“For he that does good, having the unlimited power to do evil, deserves praise not only for the good which he performs, but for the evil which he forbears.”
At one point in the story Rowena, the beautiful maiden, is “inconvenienced” by the antagonist, a knight of less than pure motive. When he asks her for forgiveness (a less than sincere request) she responds with this statement:
“I forgive you, Sir Knight,” said Rowena, “as a Christian.”
But then a companion of hers at the time, a jester-like character named Wamba (a family name I can only imagine) responds with this funny yet terribly sad reply: “That means,” said Wamba, “that she does not forgive him at all.”
It is the fact that Rowena forgives as a Christian that causes Wamba to call the forgiveness into question. And while I think Wamba’s tongue in cheek statement could be applied to us as individuals, I think it is also true of many Christian groups – including (especially?) fundamentalism.

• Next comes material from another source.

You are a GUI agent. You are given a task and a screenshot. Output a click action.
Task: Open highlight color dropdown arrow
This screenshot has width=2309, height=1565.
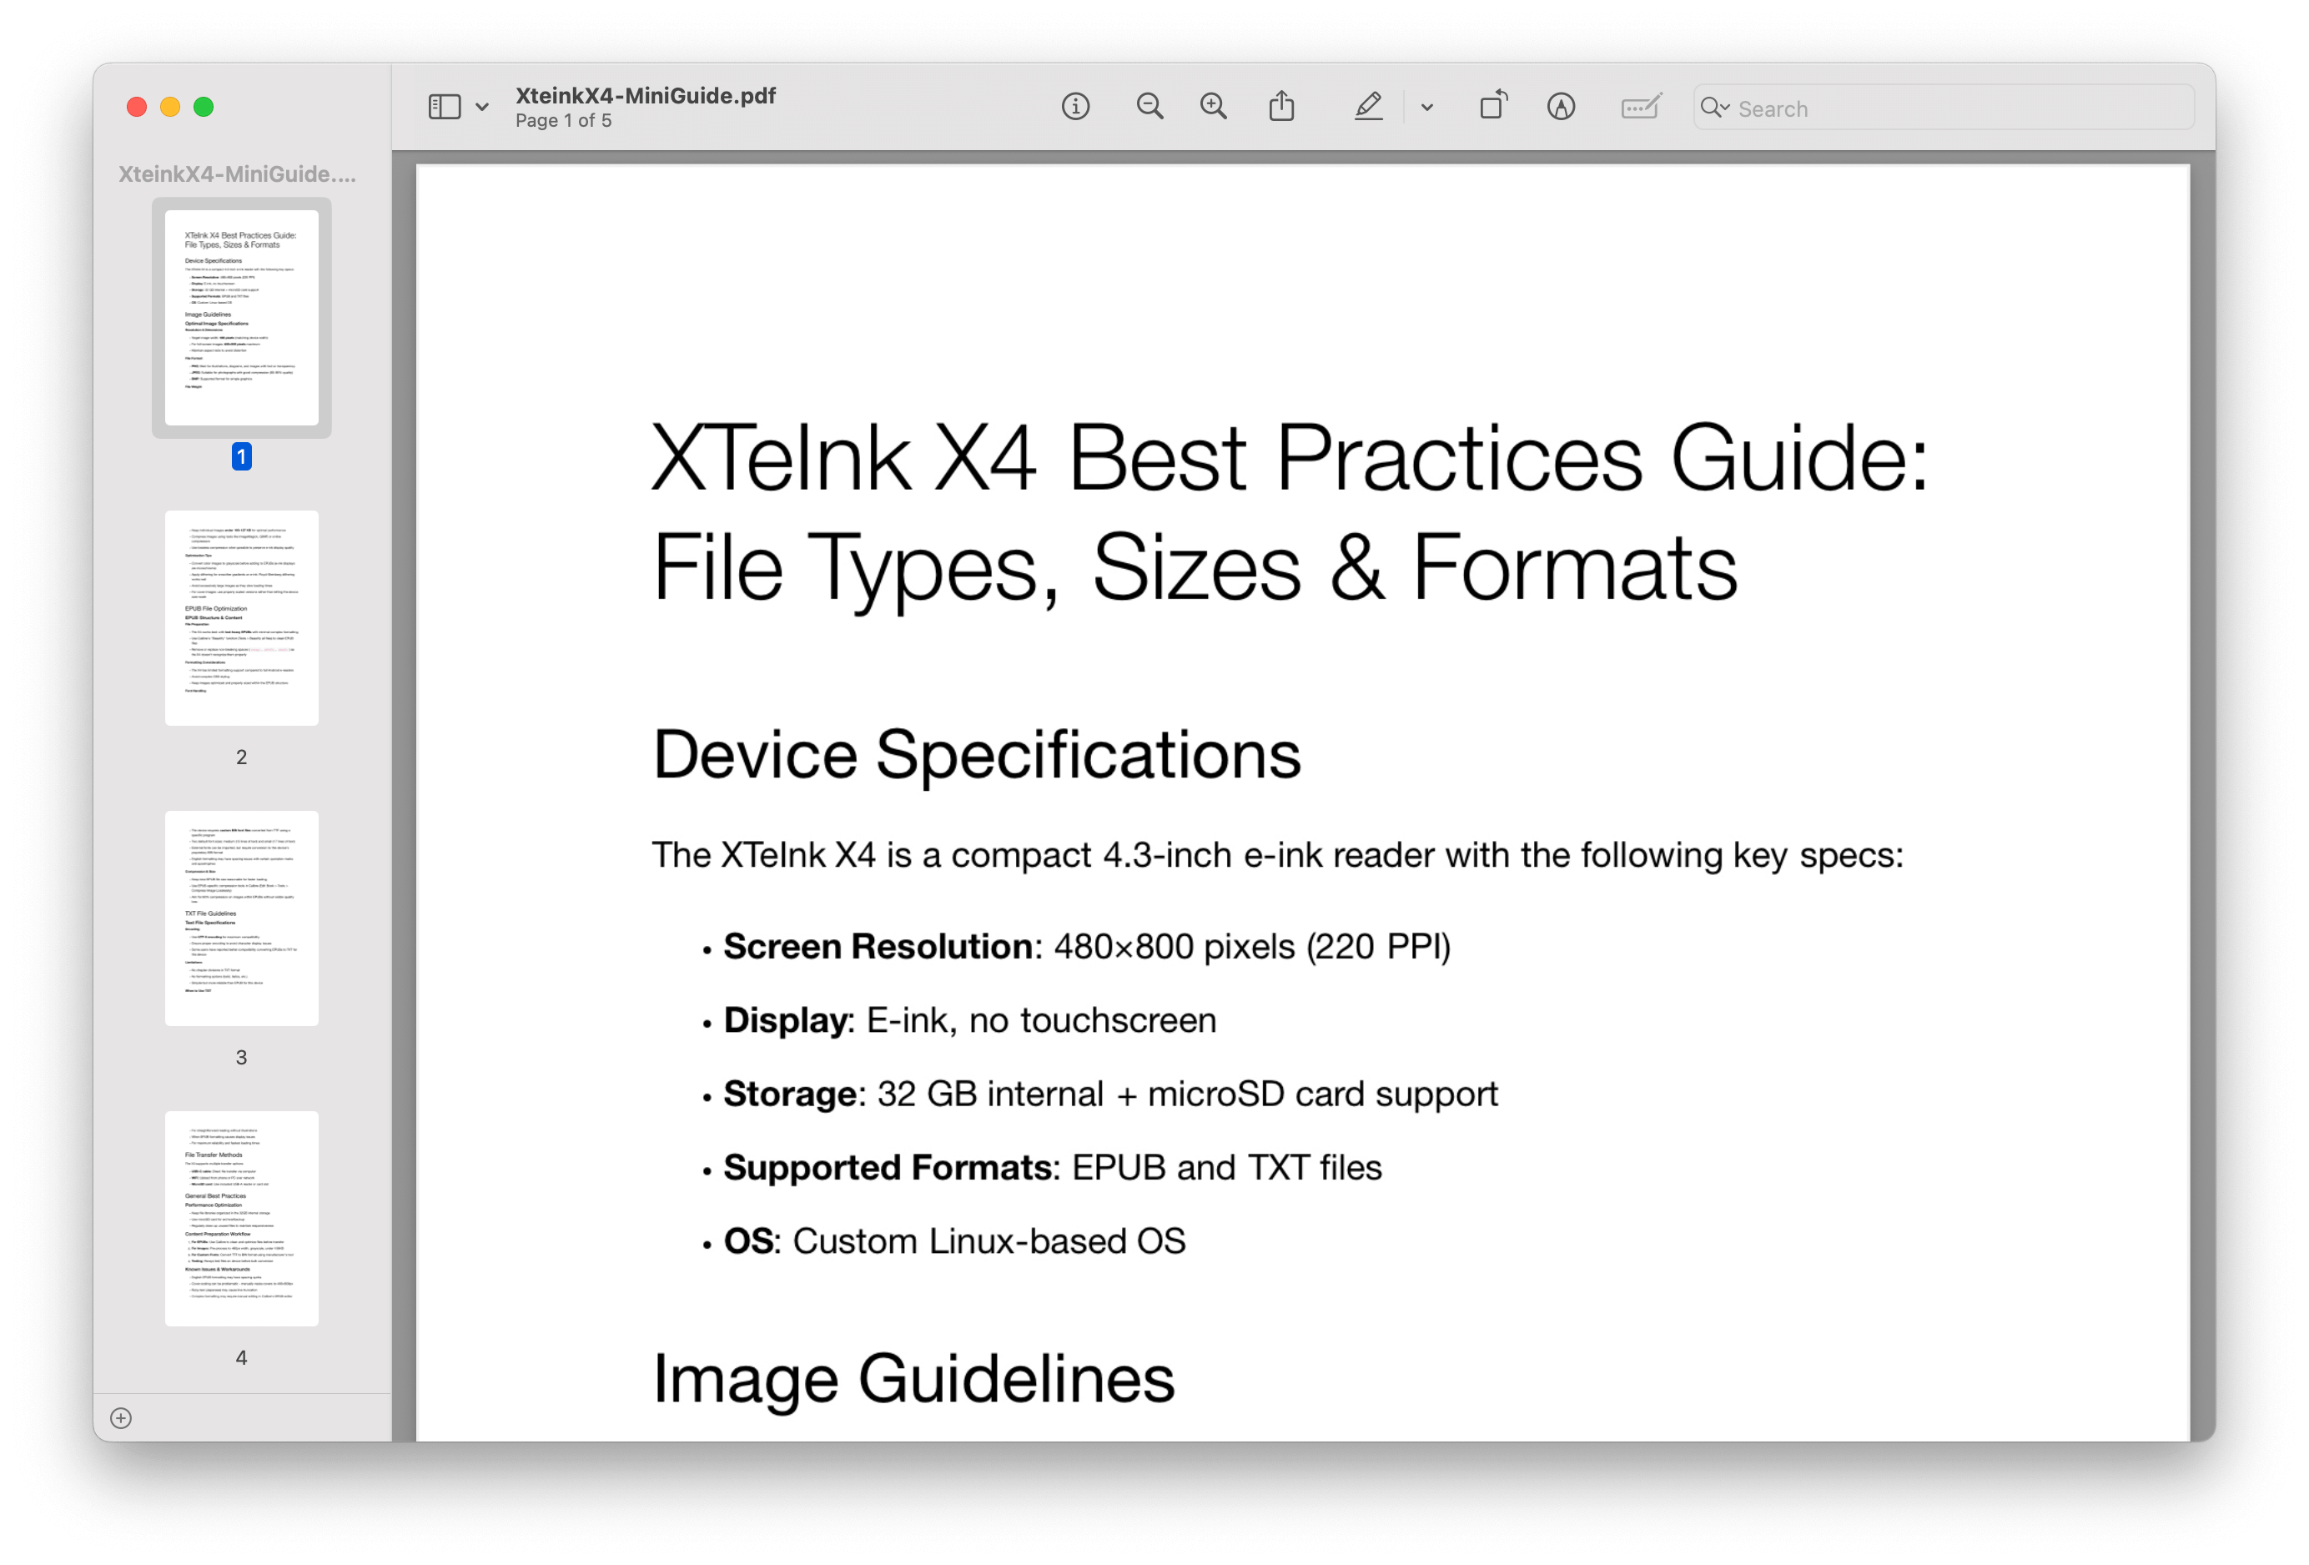click(x=1427, y=107)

I guess I could critique other movements or groups but I don’t move and minister within those circles. I am in the fundamentalist camp (at least the historic one) and so instead of lofting grenades into someone else’ house I am hoping that the wounds of a brother are seen to be more faithful than the kiss of an enemy (least of all because kissing your enemy has got to stink).
A while ago I sat with an older gentleman, whom I highly esteem, talking about the small circle of Christianity that we live and minister in. While we both expressed thanks for the strengths of this particular brand of Christianity we both had some serious criticisms. One of those, given by this older gentleman, and I thought was particularly worthy of consideration since it is an element that I believe has been absent in all the discussion between fundamentalism and evangelicalism, was that the Christian leaders in our distant wing of the church were unable to forgive others who were seen to have been wrong many years ago in relation to ecclesiastical purity. They had forgiven them as Christians, which means they didn’t forgive them at all.
This lack of forgiveness (or at least love and respect) is evident in the way that most fundamentalist leaders speak about their evangelical brethren both privately and publicly. There is no surer way to gain an “Amen” or more likely a firm nod of the head than to disparage notable evangelicals past and present. I believe, and this is anecdotal rather than stemming from thorough research, that most fundamentalists have defined themselves by what and who they are against so much so that the actual content of their faith has become almost reduced to almost meaninglessness. What I am saying is that the inability/unwillingness to forgive (not even necessarily to cooperate with) has destroyed fundamentalism far more than theological liberalism.
What was at stake, according to this older fundamentalist with whom I was speaking, was nothing short of the gospel and the testimony of many fundamentalist’s leaders. And how could it be with verses like this:
- Ephesians 4:32 – Be kind to one another, tenderhearted, forgiving one another, as God in Christ forgave you. (ESV)
- Colossians 3:12-13 – Put on then, as God’s chosen ones, holy and beloved, compassionate hearts, kindness, humility, meekness, and patience, 13 bearing with one another and, if one has a complaint against another, forgiving each other; as the Lord has forgiven you, so you also must forgive. (ESV)
Both of these verses connect the command to forgive “one another” with the truth that we have received forgiveness. Indeed Paul goes even further in his letter to the church in Colossae that the pattern for the Lord’s forgiveness of their sins ought to be the pattern for their forgiveness of those with whom they have a complaint. Again I want to stress that I don’t think this means that fundamentalists ought to hold hands with evangelicals if their conscience won’t allow it. But I do think these verses demand that we at least ease up on the rhetoric and stop using our brothers in Christ as our personal whipping boys.
But the reality is that these verses aren’t as pointed as the truth that this older fundamentalist was trying to make. He was thinking of Christ’s words in Matthew 6:14-15 which says “For if you forgive others their trespasses, your heavenly Father will also forgive you, but if you do not forgive others their trespasses, neither will your heavenly Father forgive your trespasses.” So we are to forgive our brothers in Christ not only because we are commanded to and not only because we have been forgiven. But because if we do not forgive others then we ourselves will not be forgiven by God (not in the justification sense but in the restoration to fellowship sense).